Work order: Each record must appear in the answer exactly as given.
#### Dataset records ####
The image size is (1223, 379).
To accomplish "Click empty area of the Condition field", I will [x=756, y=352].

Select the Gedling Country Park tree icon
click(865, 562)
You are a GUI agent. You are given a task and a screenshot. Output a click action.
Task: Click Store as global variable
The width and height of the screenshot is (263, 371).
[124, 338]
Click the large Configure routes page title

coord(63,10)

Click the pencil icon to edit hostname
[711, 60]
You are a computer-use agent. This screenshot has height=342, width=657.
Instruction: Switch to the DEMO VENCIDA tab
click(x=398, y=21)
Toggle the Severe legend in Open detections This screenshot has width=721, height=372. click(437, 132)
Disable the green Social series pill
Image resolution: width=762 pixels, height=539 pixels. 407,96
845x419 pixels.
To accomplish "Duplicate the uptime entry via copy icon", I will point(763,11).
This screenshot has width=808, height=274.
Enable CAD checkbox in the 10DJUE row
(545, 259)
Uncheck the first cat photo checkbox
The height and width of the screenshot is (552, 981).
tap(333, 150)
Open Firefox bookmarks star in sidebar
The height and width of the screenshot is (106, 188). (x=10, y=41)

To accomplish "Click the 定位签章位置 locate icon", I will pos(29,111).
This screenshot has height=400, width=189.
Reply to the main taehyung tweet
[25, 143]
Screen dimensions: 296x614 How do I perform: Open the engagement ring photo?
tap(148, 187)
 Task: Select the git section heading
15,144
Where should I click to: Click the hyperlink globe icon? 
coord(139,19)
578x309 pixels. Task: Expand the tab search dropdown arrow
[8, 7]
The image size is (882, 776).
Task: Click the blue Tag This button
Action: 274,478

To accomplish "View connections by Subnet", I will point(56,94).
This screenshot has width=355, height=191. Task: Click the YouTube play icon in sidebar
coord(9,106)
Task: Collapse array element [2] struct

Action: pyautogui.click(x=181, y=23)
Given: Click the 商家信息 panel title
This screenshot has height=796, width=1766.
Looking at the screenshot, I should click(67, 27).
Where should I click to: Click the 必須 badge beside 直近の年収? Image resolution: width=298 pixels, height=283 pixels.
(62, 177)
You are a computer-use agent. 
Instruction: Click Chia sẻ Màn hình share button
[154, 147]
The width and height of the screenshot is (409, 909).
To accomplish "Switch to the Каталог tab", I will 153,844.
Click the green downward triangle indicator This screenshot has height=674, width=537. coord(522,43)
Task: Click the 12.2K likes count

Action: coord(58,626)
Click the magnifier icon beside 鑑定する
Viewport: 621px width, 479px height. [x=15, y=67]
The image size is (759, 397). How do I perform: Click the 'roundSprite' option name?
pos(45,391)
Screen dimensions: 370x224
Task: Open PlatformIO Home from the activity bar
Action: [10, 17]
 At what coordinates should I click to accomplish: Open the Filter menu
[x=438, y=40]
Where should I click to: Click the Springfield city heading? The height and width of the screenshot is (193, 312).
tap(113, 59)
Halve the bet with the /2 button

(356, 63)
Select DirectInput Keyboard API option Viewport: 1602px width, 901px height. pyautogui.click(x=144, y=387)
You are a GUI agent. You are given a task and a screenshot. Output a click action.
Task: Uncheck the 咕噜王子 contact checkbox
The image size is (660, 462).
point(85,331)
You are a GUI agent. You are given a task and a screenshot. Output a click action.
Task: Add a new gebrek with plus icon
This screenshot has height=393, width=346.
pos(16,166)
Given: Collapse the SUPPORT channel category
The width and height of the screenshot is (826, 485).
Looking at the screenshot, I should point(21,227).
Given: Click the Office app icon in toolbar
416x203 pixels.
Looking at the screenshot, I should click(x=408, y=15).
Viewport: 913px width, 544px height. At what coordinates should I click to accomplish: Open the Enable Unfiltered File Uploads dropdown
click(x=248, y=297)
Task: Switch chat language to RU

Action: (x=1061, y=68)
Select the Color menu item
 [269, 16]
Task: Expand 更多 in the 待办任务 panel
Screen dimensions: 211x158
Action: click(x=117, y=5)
####
Result:
The image size is (1223, 379).
To accomplish "Click empty area of the Condition field", I will [x=756, y=352].

Select the Gedling Country Park tree icon
click(865, 562)
You are a GUI agent. You are given a task and a screenshot. Output a click action.
Task: Click Store as global variable
The width and height of the screenshot is (263, 371).
[124, 338]
Click the large Configure routes page title

coord(63,10)

Click the pencil icon to edit hostname
[711, 60]
You are a computer-use agent. This screenshot has height=342, width=657.
Instruction: Switch to the DEMO VENCIDA tab
click(x=398, y=21)
Toggle the Severe legend in Open detections This screenshot has width=721, height=372. click(437, 132)
Disable the green Social series pill
Image resolution: width=762 pixels, height=539 pixels. 407,96
845x419 pixels.
To accomplish "Duplicate the uptime entry via copy icon", I will point(763,11).
This screenshot has width=808, height=274.
Enable CAD checkbox in the 10DJUE row
(545, 259)
Uncheck the first cat photo checkbox
The height and width of the screenshot is (552, 981).
tap(333, 150)
Open Firefox bookmarks star in sidebar
The height and width of the screenshot is (106, 188). (x=10, y=41)

To accomplish "Click the 定位签章位置 locate icon", I will pos(29,111).
This screenshot has height=400, width=189.
Reply to the main taehyung tweet
[25, 143]
Screen dimensions: 296x614 How do I perform: Open the engagement ring photo?
tap(148, 187)
 Task: Select the git section heading
15,144
Where should I click to: Click the hyperlink globe icon? 
coord(139,19)
578x309 pixels. Task: Expand the tab search dropdown arrow
[8, 7]
The image size is (882, 776).
Task: Click the blue Tag This button
Action: 274,478

To accomplish "View connections by Subnet", I will point(56,94).
This screenshot has width=355, height=191. Task: Click the YouTube play icon in sidebar
coord(9,106)
Task: Collapse array element [2] struct

Action: pyautogui.click(x=181, y=23)
Given: Click the 商家信息 panel title
This screenshot has height=796, width=1766.
Looking at the screenshot, I should click(67, 27).
Where should I click to: Click the 必須 badge beside 直近の年収? Image resolution: width=298 pixels, height=283 pixels.
(62, 177)
You are a computer-use agent. 
Instruction: Click Chia sẻ Màn hình share button
[154, 147]
The width and height of the screenshot is (409, 909).
To accomplish "Switch to the Каталог tab", I will 153,844.
Click the green downward triangle indicator This screenshot has height=674, width=537. coord(522,43)
Task: Click the 12.2K likes count

Action: coord(58,626)
Click the magnifier icon beside 鑑定する
Viewport: 621px width, 479px height. [x=15, y=67]
The image size is (759, 397). How do I perform: Click the 'roundSprite' option name?
pos(45,391)
Screen dimensions: 370x224
Task: Open PlatformIO Home from the activity bar
Action: [10, 17]
 At what coordinates should I click to accomplish: Open the Filter menu
[x=438, y=40]
Where should I click to: Click the Springfield city heading? The height and width of the screenshot is (193, 312).
tap(113, 59)
Halve the bet with the /2 button

(356, 63)
Select DirectInput Keyboard API option Viewport: 1602px width, 901px height. pyautogui.click(x=144, y=387)
You are a GUI agent. You are given a task and a screenshot. Output a click action.
Task: Uncheck the 咕噜王子 contact checkbox
The image size is (660, 462).
point(85,331)
You are a GUI agent. You are given a task and a screenshot. Output a click action.
Task: Add a new gebrek with plus icon
This screenshot has height=393, width=346.
pos(16,166)
Given: Collapse the SUPPORT channel category
The width and height of the screenshot is (826, 485).
Looking at the screenshot, I should point(21,227).
Given: Click the Office app icon in toolbar
416x203 pixels.
Looking at the screenshot, I should click(x=408, y=15).
Viewport: 913px width, 544px height. At what coordinates should I click to accomplish: Open the Enable Unfiltered File Uploads dropdown
click(x=248, y=297)
Task: Switch chat language to RU

Action: (x=1061, y=68)
Select the Color menu item
 [269, 16]
Task: Expand 更多 in the 待办任务 panel
Screen dimensions: 211x158
Action: click(x=117, y=5)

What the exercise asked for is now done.